第9話:四賢龍神と龍神王

「――――以上にございます。龍神王様」

「ウロノーゲン。貴様…その情報は確かなのか?人間が我らが子たちを虐殺したと。先に仕掛けてきたのはあの人間だと。そう言うのだな」

 龍神王の問いかけに側近、ウロノーゲンは片膝をつき大きく頭を下げたまま言葉を口にしない。真実に他ならないためである。

 龍神王の玉座と同じ高さに佇むは龍神王の力にほど近いとされる四賢龍神。

 漆黒の鱗が洞窟の僅かな光に輝き、体と対極に光り輝くは黄金の眼、名を暗龍ヘルノーゲン。

 白く輝く鱗はヘルノーゲンとは裏腹に光属性を秘めている星龍シャオノーゲン。

 鱗と鱗の間には常に雷が奔り廻る、雷龍ヴォルノーゲン。

 3体の龍神と、龍神王はウロノーゲンが報告する同胞たちの死に顔を少ししかめる。

 この空間に、澄まし顔を解かない龍が1体。

「怒りを露わにしたところで人間たちなどとるにたりぬ。そうであろうよ、龍神王。慌てるまでもない。しかしいい機会だ。今すぐにこちらからも打って出て、人の世を終わらせるべきだ。律儀に人間との約束を守るから我が子たちが死ぬ事になった。であれば責任をとるべきだろう…。なぁ、龍神王」

 㶚龍はくりゅうセレノーゲン。紺色に鈍く輝く氷の翼を持つ四賢龍神が1体。

 セレノーゲンの言葉に、ひじを玉座にかけたまま顎に指をつけて長く唸る龍神王。

「普段は気に食わない奴だが、今回は私もセレノーゲンの言葉に同意だね。龍神王よ。三大神ともあろう君が手をこまねいている間に、我が子たちは数を減らしているはずだ。今こそ神に歯向かう者たちに君の威を示す時ではないかい?」

「龍神王、お前はどう言おうともう待ては聞かねぇよ?俺たちの仲間を殺して回った奴らを殺し尽くす他に道はねぇ。今偵察に来ている奴らの国以外もじきに攻めてくるかもしれねぇ…。だったら目の前の国だけでも滅ぼして俺たちに近づけさせないようにすればいい。であれば仲間たちも無事で済む。違うか?」

 ヴォルノーゲンもまた賛同し、更に横にいるヘルノーゲンへ目を向ける。

「…はぁ。迎え撃つのは無論の事だが、我らは我らでリザードマンという子どもたちを守る責務がある。お前にも一人娘がいるだろう…娘…いや、姫君を殺されてもよいのか?まさかそんな薄情な神ではあるまい」

 全員が迎撃と人間の地を侵略する事に同意し、最後は彼らが王の勅命を聞くのみ。

「姿が違うからと昔から忌み嫌われてきた。ドワーフやエルフたちはすんなりと受け入れた癖に人間共は我々龍を拒んだ。深い悲しみと、力を持たぬ竜たちへの卑劣な行為の数々。今や数えきれるものではない。そして今回の虐殺は我が気によるものだけではない。人間が根本から我らを畏怖し、煙たがっておる証拠である。共生の道は辿らず、恐怖の対象を排除すべく彼らは動き出した。なれば我らが子どもたち、リザードマンを含む全ての龍を守るが我が務め。この世界を焼き尽くし、その全てを我ら龍の手に。北上する人間共を殲滅せよ。我が同胞、四賢龍神たちよ!」

 言葉と同時に、四賢龍神たちは姿を消した。各地へ向かい、龍神族の同胞に王の号令を広く伝えに行ったのだ。
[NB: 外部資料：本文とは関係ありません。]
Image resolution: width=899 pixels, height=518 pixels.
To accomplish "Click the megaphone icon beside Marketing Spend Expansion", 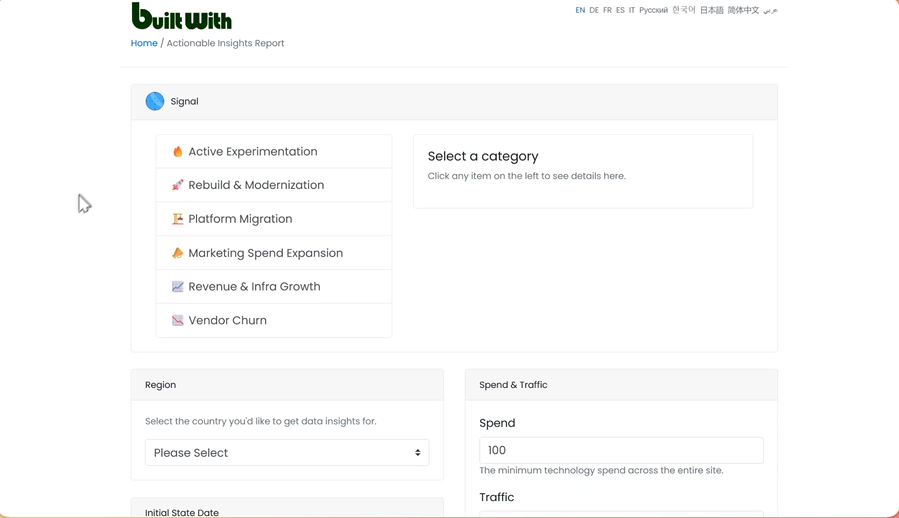I will [x=178, y=253].
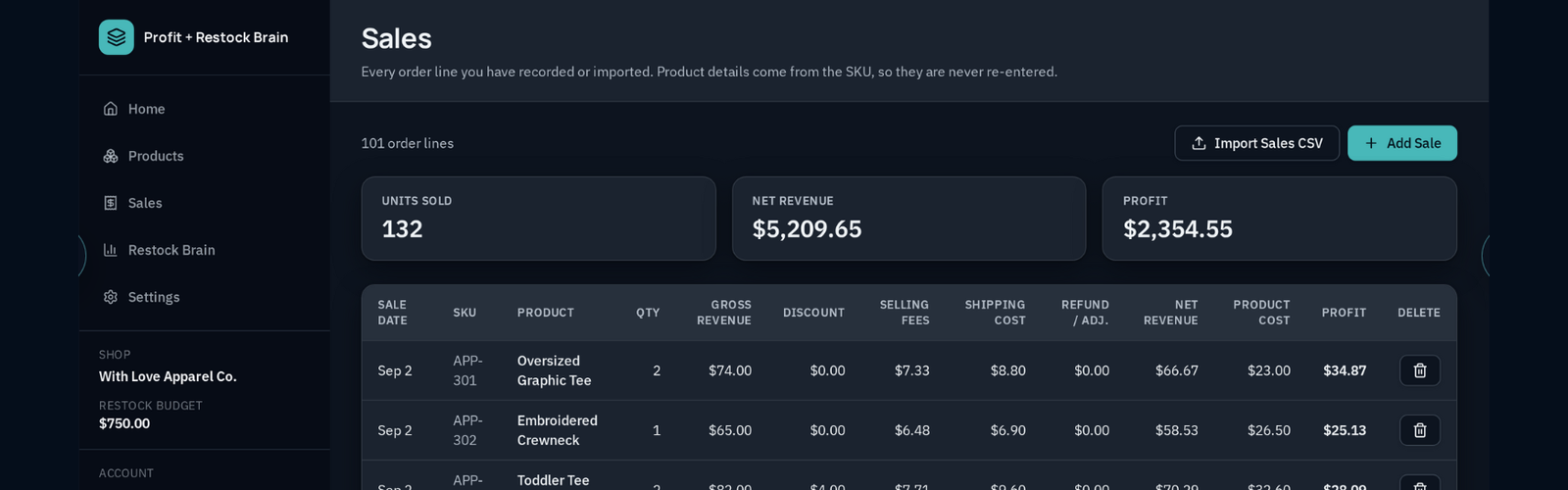Delete the Oversized Graphic Tee sale
1568x490 pixels.
1419,370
「ウロノーゲン、我が娘は絶対に修練の祠から外に出すでないぞ。まだ小さな身だ、この戦争は見せるものではない。貴様は娘を…シキを守り通すのだ。何があってもな。…あり得ぬ話だが…ここが少しでも危うくなれば”鬼の膝元”へゆけ。お前の強さは、シキを生かすためにある。よいな、絶対遵守せよ」

 飛び立つ龍神王に、ウロノーゲンは勢いよく頭を下げ、玉座の間の奥にある修練の祠へ足を運ばせていくのであった。